▶ **Assignment**:
Set down again, exactly and only, the lines from the one that contains "Open the my-display directory" through the last line of the records below, both included, but not the pictures.
==== Supplied material
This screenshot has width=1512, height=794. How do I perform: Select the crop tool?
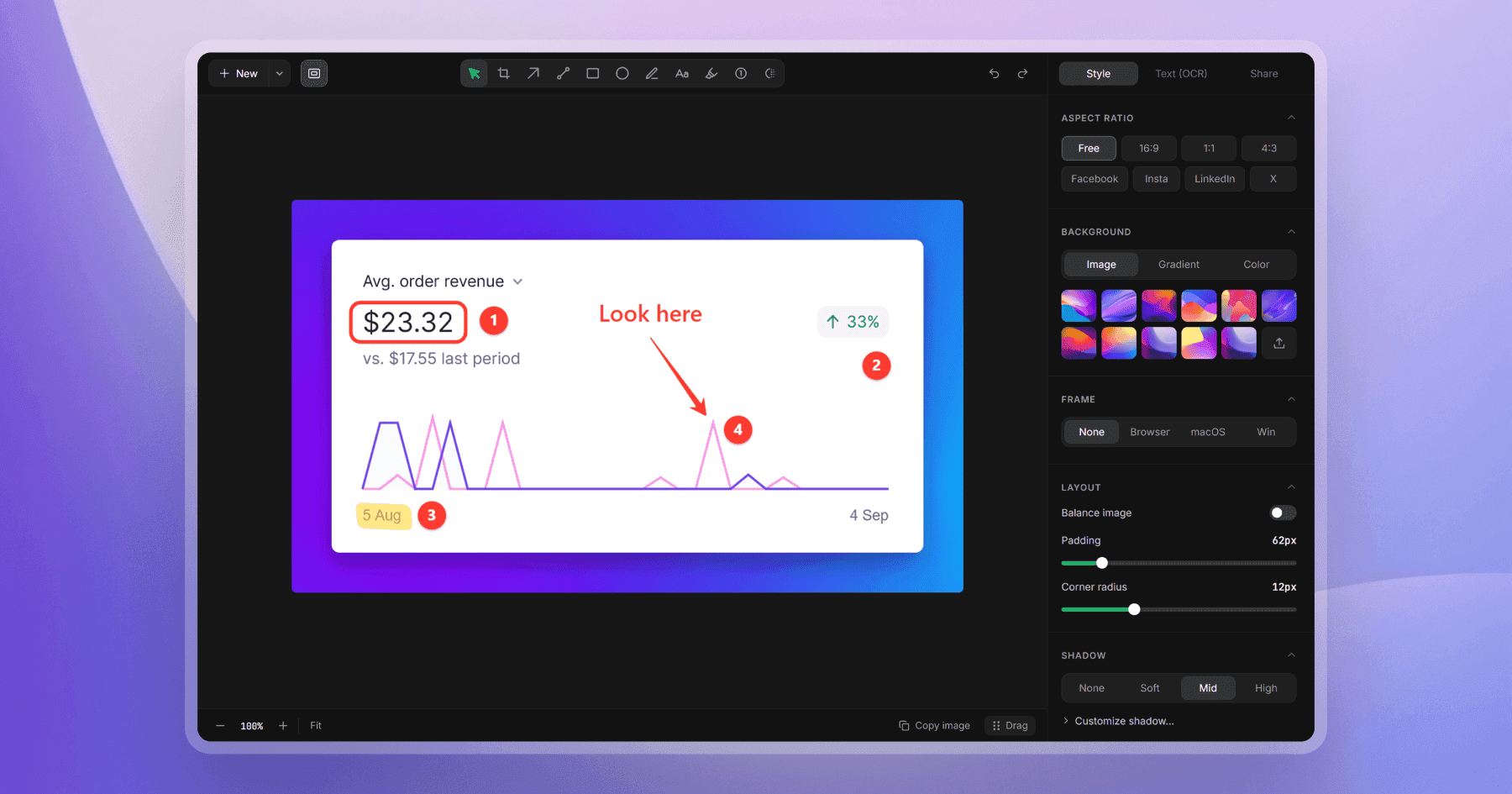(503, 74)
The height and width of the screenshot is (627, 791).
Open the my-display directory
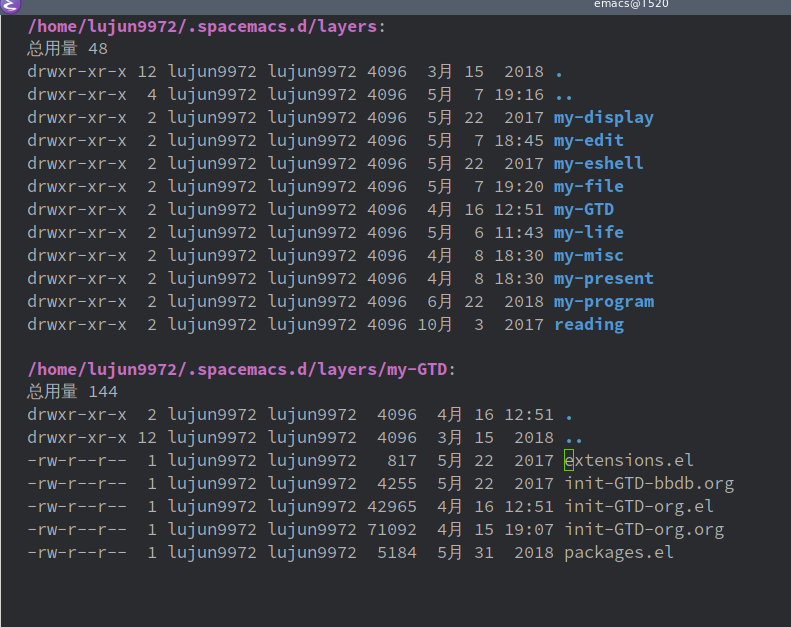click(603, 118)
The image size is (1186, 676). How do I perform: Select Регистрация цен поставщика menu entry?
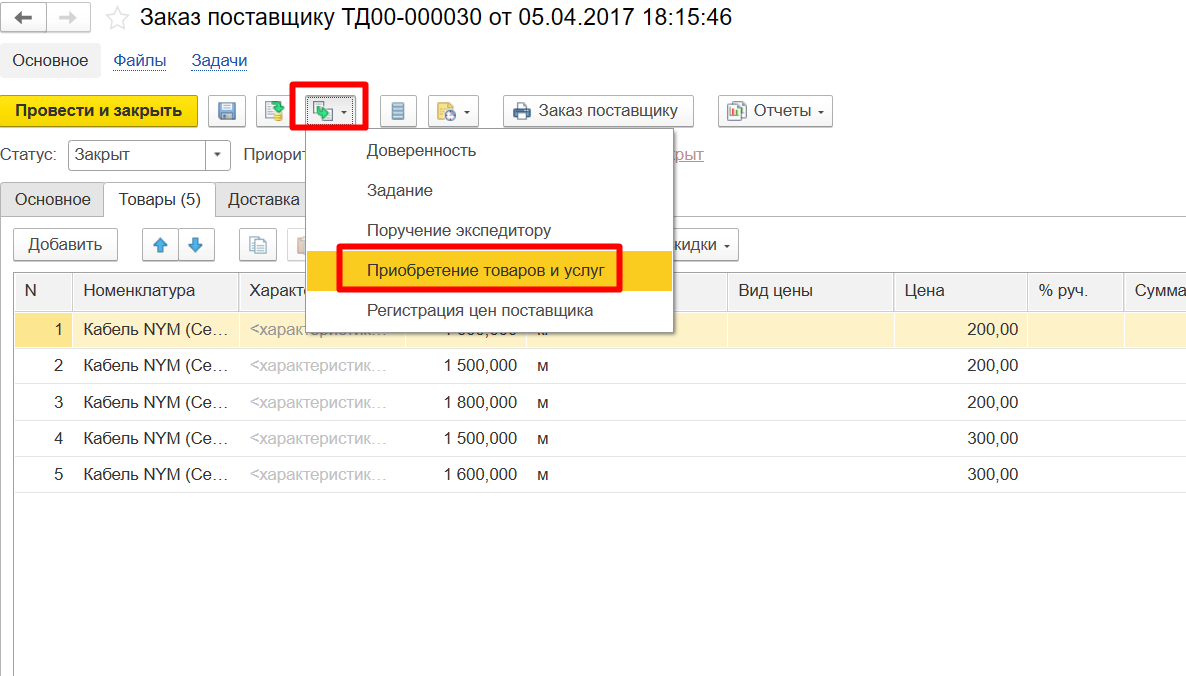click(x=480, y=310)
========
▶ **Solved problem**:
Open the my-display directory
click(603, 118)
The image size is (1186, 676). How do I perform: Select Регистрация цен поставщика menu entry?
click(x=480, y=310)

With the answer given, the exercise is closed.